Ideally there would be a backport of latest libsas available for 3.2,
but no one to my knowledge is working on that.
--
Dan
I'm adding this revert to 3.2.58, taking your 'drop commit 584ec1226519'
as an ack.
Ben.
---
From: Ben Hutchings <[email protected]>
Date: Wed, 30 Apr 2014 13:22:22 +0100
Subject: Revert "isci: fix reset timeout handling"
This reverts commit 584ec12265192bf49dfa270d517380f6723a6956, which
was commit ddfadd7736b677de2d4ca2cd5b4b655368c85a7a upstream. It
causes boot failure on 3.2 although no such problem occurs upstream.
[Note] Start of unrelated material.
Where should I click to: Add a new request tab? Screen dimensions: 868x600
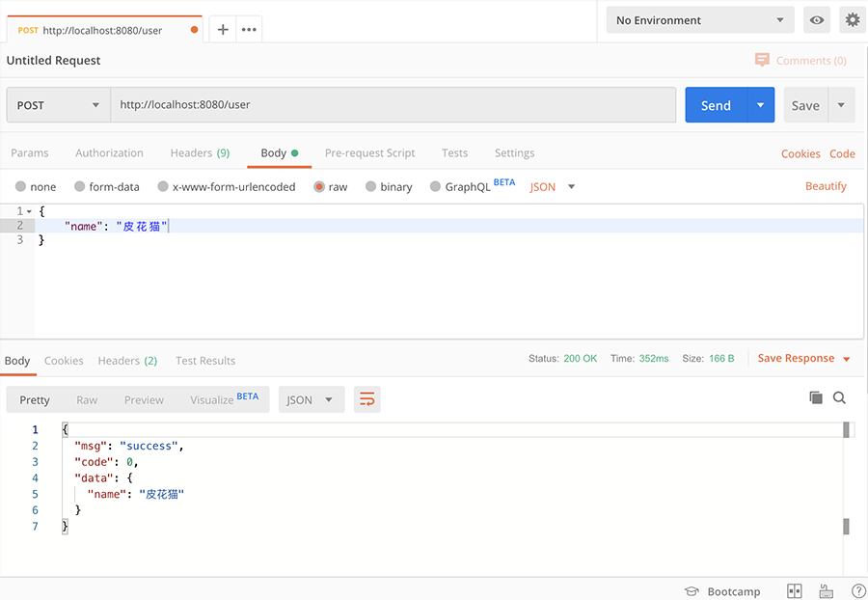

Reported-by: Ondrej Zary <[email protected]>
Signed-off-by: Ben Hutchings <[email protected]>
Acked-by: Dan Williams <[email protected]>
---
--- a/drivers/scsi/isci/port_config.c
+++ b/drivers/scsi/isci/port_config.c
@@ -610,6 +610,13 @@ static void sci_apc_agent_link_up(struct
sci_apc_agent_configure_ports(ihost, port_agent, iphy, true);
} else {
/* the phy is already the part of the port */
+ u32 port_state = iport->sm.current_state_id;
+
+ /* if the PORT'S state is resetting then the link up is from
+ * port hard reset in this case, we need to tell the port
+ * that link up is recieved
+ */
+ BUG_ON(port_state != SCI_PORT_RESETTING);
port_agent->phy_ready_mask |= 1 << phy_index;
sci_port_link_up(iport, iphy);
}
--- a/drivers/scsi/isci/task.c
+++ b/drivers/scsi/isci/task.c
@@ -1390,7 +1390,7 @@ int isci_task_I_T_nexus_reset(struct dom
spin_unlock_irqrestore(&ihost->scic_lock, flags);
if (!idev || !test_bit(IDEV_EH, &idev->flags)) {
- ret = -ENODEV;
+ ret = TMF_RESP_FUNC_COMPLETE;
goto out;
}
--
Ben Hutchings
Life would be so much easier if we could look at the source code.